Task details
From the line containing "Where should I click to: Open" to the line containing "Task: Click folder" in the records below, set down every line exactly as it stands, both ends included, and skip the pictures.

Input data
----

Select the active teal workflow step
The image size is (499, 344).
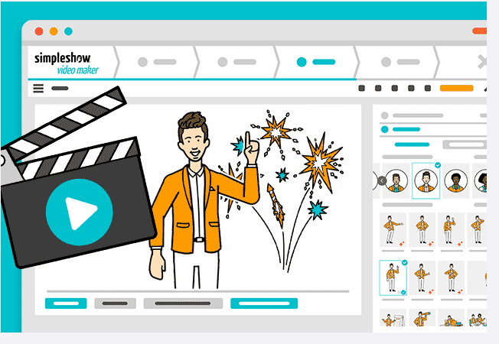point(315,62)
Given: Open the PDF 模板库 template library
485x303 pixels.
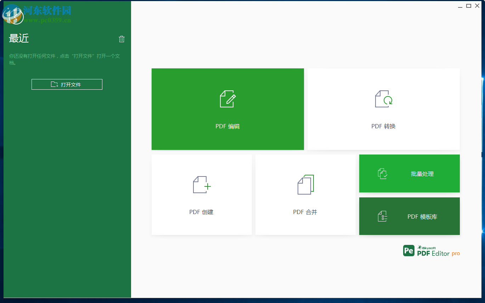Looking at the screenshot, I should 409,216.
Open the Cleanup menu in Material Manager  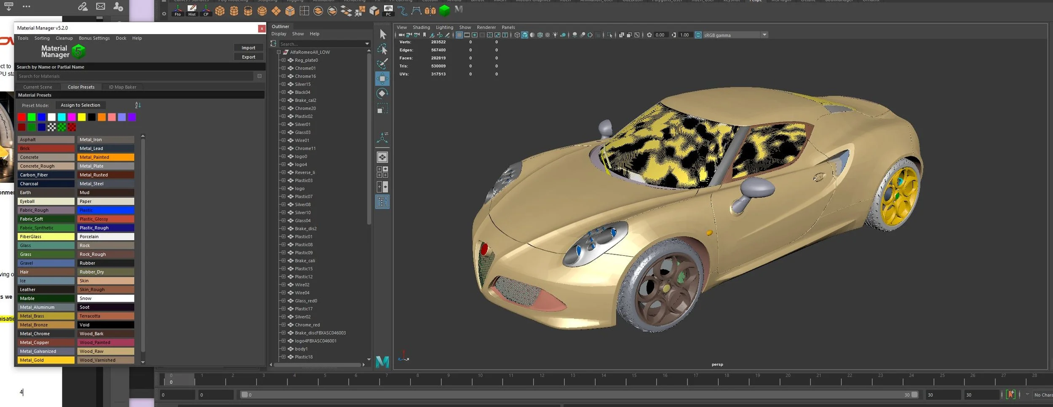tap(64, 38)
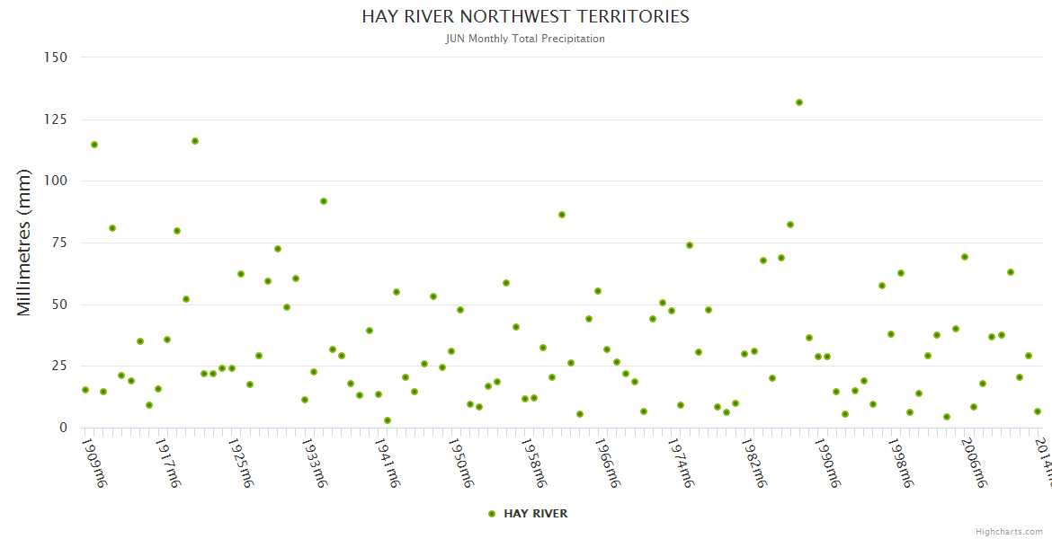This screenshot has height=539, width=1052.
Task: Click the last data point at far right
Action: click(1038, 411)
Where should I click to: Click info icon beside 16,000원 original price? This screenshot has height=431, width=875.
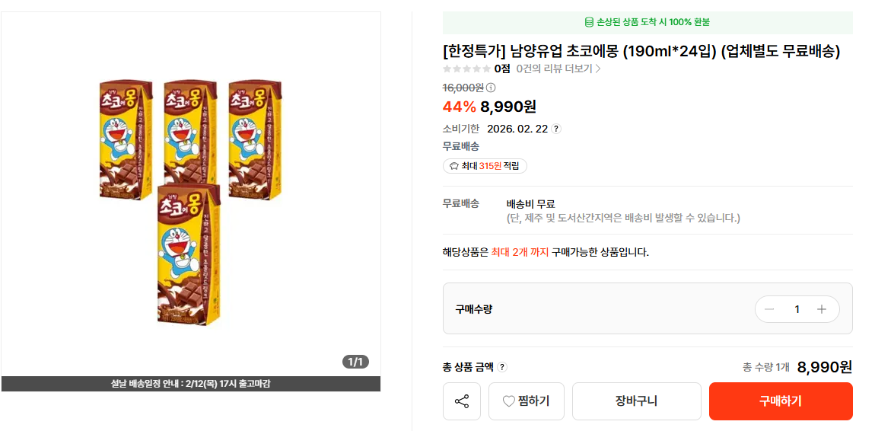[491, 88]
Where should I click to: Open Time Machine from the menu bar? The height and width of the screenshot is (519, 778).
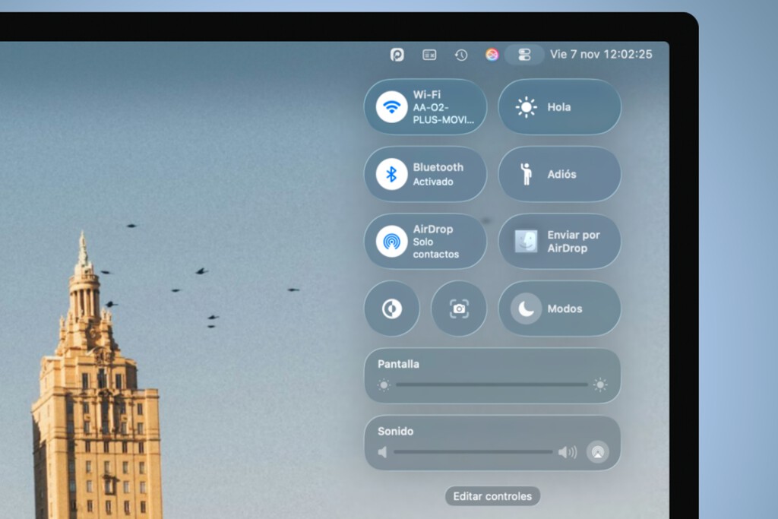[x=460, y=54]
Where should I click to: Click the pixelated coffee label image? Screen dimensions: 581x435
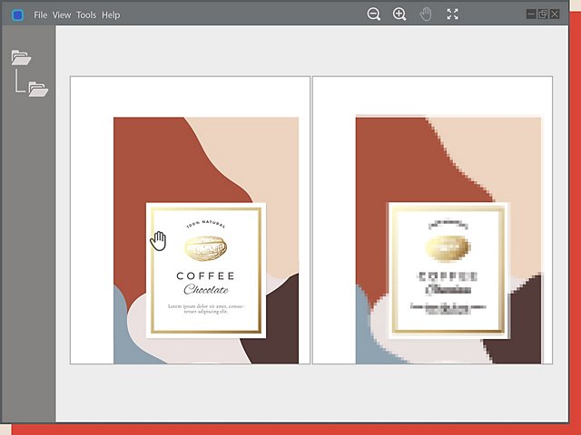448,239
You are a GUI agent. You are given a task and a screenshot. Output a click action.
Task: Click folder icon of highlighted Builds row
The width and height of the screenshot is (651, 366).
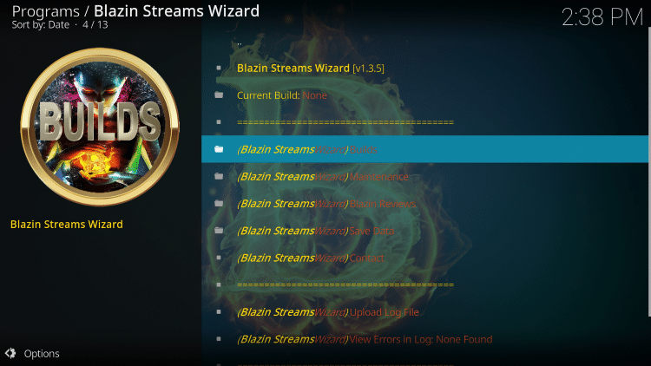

----

Answer box
Where should I click to: Open Time Machine from the menu bar? The height and width of the screenshot is (519, 778).
[x=460, y=54]
Where should I click to: Click the pixelated coffee label image? Screen dimensions: 581x435
448,239
You are a GUI agent. You are given a task and a screenshot. Output a click action.
Task: Click folder icon of highlighted Builds row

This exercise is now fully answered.